**Série de consignes**
1) D'après la lettre à Bertille, qui était le Père Vayssière ?
2) Prolongez la lettre à Bertille au-delà de sa dernière phrase.

━━ Section du texte

Ma chère Bertille,
Je souris encore en repensant à notre discussion d’hier. Tu étais si enthousiaste et pleine de projets ! L’année scolaire est à peine commencée que tu me parles déjà de ce que tu feras l’an prochain, puis dans 5 ans et ta vie telle que tu l’imagines plus tard ! Vois-tu, ce que j’aime, chez toi, c’est ta générosité. Tu ne me l’as pas dit, mais cela se devine à travers tes paroles : ton âme est pleine de grands désirs, tu veux une vie lumineuse, rayonnante, héroïque… Une vie sainte, mais pas sainte à moitié ! Et c’est très bien car nous allons aussi loin que nous portent nos désirs. Et pourtant, en priant, nous disons à Notre-Dame d’intercéder pour nous « maintenant et à l’heure de notre mort ». Finalement, plus important encore que le choix de ta vocation (Seras-tu religieuse ? Maman ?), le choix de tes études, de ton métier, de la ville où tu vivras, des amis, de tes lectures, tes activités il y a le « maintenant » et l’heure de ta mort.
Maintenant, me répondras-tu ? Mais maintenant, ma vie n’a rien de très excitant. Mes journées sont plutôt monotones, il ne fait pas beau, je m’ennuie même parfois… Oh oui ! Il est bien plus agréable de penser à ses projets ou de se remémorer de bons souvenirs. Pourtant… Si tu y réfléchis bien, tu ne vis vraiment que le présent. Seul le « maintenant » existe vraiment : le passé n’existe plus, et le futur n’existe pas encore. Seul l’instant vaut la peine qu’on s’intéresse pleinement à lui car, c’est maintenant que tu peux avoir une vie grande, une vie rayonnante, une vie héroïque ! C’est ce qu’écrivait le Père Vayssière, un dominicain du XXe siècle : « Vivons la minute présente, toujours sans préoccupation de celle qui suivra. Elle doit nous suffire, elle est pleine de Dieu et de son infinie tendresse. » Oui, tout instant nous donne Dieu et qui possède Dieu possède tout ! Comme son nom l’indique, le présent est un cadeau que Dieu nous fait. Il nous a créé dans le temps pour que nous vivions minutes après minutes. Il a voulu que pour acquérir de nouvelles qualités, de nouvelles connaissances, des nouvelles capacités nous prenions du temps… L’oublier, c’est s’exposer à l’échec. Un proverbe le dit bien « le temps se venge toujours de ce qu’on a prétendu faire sans lui ». Ce que Dieu attend finalement, c’est que nous vivions l’instant présent selon sa volonté : agir selon notre devoir, selon les forces dont nous disposons actuellement. Rien de plus, rien de moins. Nous serons alors dans sa paix.

━━━━
━━ Extraits des lignes

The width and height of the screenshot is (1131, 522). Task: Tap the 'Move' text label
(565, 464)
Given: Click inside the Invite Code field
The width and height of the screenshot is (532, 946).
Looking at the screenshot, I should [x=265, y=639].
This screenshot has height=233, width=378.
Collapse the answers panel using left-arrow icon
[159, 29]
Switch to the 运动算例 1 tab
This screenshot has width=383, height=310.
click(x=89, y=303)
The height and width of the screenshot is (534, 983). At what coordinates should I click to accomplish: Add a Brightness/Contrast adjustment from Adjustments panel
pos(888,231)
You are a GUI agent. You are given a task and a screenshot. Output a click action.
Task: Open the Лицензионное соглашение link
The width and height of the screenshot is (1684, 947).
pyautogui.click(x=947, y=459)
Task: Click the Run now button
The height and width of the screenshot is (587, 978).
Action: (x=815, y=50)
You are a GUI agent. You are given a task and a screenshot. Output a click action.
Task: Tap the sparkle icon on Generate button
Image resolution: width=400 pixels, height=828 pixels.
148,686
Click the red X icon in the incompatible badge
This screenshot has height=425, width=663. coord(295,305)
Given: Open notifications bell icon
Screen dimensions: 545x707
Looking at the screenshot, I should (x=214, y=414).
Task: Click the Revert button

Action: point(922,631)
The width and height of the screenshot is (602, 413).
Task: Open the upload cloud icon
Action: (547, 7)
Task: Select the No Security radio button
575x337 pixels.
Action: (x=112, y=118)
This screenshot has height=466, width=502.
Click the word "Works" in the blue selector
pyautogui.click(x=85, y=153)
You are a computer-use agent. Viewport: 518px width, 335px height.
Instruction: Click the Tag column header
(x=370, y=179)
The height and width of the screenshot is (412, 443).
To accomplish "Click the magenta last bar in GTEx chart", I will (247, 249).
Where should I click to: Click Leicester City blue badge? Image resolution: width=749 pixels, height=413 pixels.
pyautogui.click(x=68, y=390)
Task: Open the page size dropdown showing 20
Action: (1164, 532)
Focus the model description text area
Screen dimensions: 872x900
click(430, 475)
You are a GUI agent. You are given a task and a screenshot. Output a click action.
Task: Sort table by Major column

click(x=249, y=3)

━━━━

**Réponses aux exercices**
1) Un dominicain du XXe siècle.

2)
Mais où est l’héroïsme et les exploits que l’on associe si facilement à la sainteté ? Cela paraît si simple ! Ne te fie pas aux apparences : trois ennemis tentent de nous empêcher de bien vivre l’instant présent : le passé, le futur et l’extraordinaire.
Le passé tout d’abord. Certains ressassent leurs échecs, leurs fautes passées et perdent courage. D’autres au contraire se reposent sur leurs lauriers : ils pensent à leurs succès et la gloire qu’ils ont obtenus dans telle ou telle circonstance et en oublient de continuer à faire du bien maintenant. Quel remède faut-il alors pour revenir dans le présent ? Il faut espérer en Dieu, ne compter qu’en ses propres forces à Lui sans penser à notre faiblesse ou à nos qualités : ce qui compte, c’est sa grâce, grâce qu’Il nous communique maintenant.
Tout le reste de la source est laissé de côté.